Please retype all of the rows below, keeping every line and character unchanged.

[START Supplied data]

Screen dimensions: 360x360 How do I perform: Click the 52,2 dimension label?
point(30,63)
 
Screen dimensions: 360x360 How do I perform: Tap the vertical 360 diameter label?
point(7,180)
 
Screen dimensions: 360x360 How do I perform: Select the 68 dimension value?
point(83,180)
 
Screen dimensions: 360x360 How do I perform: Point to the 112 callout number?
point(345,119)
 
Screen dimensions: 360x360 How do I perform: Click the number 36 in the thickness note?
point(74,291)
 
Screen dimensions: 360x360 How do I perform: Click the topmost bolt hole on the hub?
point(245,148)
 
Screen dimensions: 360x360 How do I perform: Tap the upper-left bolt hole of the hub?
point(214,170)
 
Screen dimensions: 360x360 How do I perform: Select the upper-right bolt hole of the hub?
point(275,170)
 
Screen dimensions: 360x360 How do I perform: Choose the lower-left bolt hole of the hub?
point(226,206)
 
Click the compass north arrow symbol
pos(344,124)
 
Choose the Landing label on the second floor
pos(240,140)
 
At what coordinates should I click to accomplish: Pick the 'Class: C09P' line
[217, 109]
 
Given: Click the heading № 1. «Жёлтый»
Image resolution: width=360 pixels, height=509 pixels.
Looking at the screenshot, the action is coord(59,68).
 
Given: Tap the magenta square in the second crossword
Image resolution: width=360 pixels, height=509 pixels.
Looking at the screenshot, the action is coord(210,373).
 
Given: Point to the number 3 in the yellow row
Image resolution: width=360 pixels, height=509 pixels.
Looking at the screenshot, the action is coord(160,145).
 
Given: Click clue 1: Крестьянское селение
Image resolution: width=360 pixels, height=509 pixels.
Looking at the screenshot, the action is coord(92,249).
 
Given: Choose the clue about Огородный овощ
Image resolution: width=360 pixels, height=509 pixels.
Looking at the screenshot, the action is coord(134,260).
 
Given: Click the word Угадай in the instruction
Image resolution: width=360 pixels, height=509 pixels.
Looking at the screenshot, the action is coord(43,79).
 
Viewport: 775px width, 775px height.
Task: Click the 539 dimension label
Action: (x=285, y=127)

[END Supplied data]

Answer to the task:
Screen dimensions: 360x360 How do I perform: Click the 52,2 dimension label?
point(30,63)
 
Screen dimensions: 360x360 How do I perform: Tap the vertical 360 diameter label?
point(7,180)
 
Screen dimensions: 360x360 How do I perform: Select the 68 dimension value?
point(83,180)
 
Screen dimensions: 360x360 How do I perform: Point to the 112 callout number?
point(345,119)
 
Screen dimensions: 360x360 How do I perform: Click the number 36 in the thickness note?
point(74,291)
 
Screen dimensions: 360x360 How do I perform: Click the topmost bolt hole on the hub?
point(245,148)
 
Screen dimensions: 360x360 How do I perform: Tap the upper-left bolt hole of the hub?
point(214,170)
 
Screen dimensions: 360x360 How do I perform: Select the upper-right bolt hole of the hub?
point(275,170)
 
Screen dimensions: 360x360 How do I perform: Choose the lower-left bolt hole of the hub?
point(226,206)
 
Click the compass north arrow symbol
pos(344,124)
 
Choose the Landing label on the second floor
pos(240,140)
 
At what coordinates should I click to accomplish: Pick the 'Class: C09P' line
[217, 109]
 
Given: Click the heading № 1. «Жёлтый»
Image resolution: width=360 pixels, height=509 pixels.
Looking at the screenshot, the action is coord(59,68).
 
Given: Tap the magenta square in the second crossword
Image resolution: width=360 pixels, height=509 pixels.
Looking at the screenshot, the action is coord(210,373).
 
Given: Point to the number 3 in the yellow row
Image resolution: width=360 pixels, height=509 pixels.
Looking at the screenshot, the action is coord(160,145).
 
Given: Click clue 1: Крестьянское селение
Image resolution: width=360 pixels, height=509 pixels.
Looking at the screenshot, the action is coord(92,249).
 
Given: Choose the clue about Огородный овощ
Image resolution: width=360 pixels, height=509 pixels.
Looking at the screenshot, the action is coord(134,260).
 
Given: Click the word Угадай in the instruction
Image resolution: width=360 pixels, height=509 pixels.
Looking at the screenshot, the action is coord(43,79).
 
Viewport: 775px width, 775px height.
Task: Click the 539 dimension label
Action: (x=285, y=127)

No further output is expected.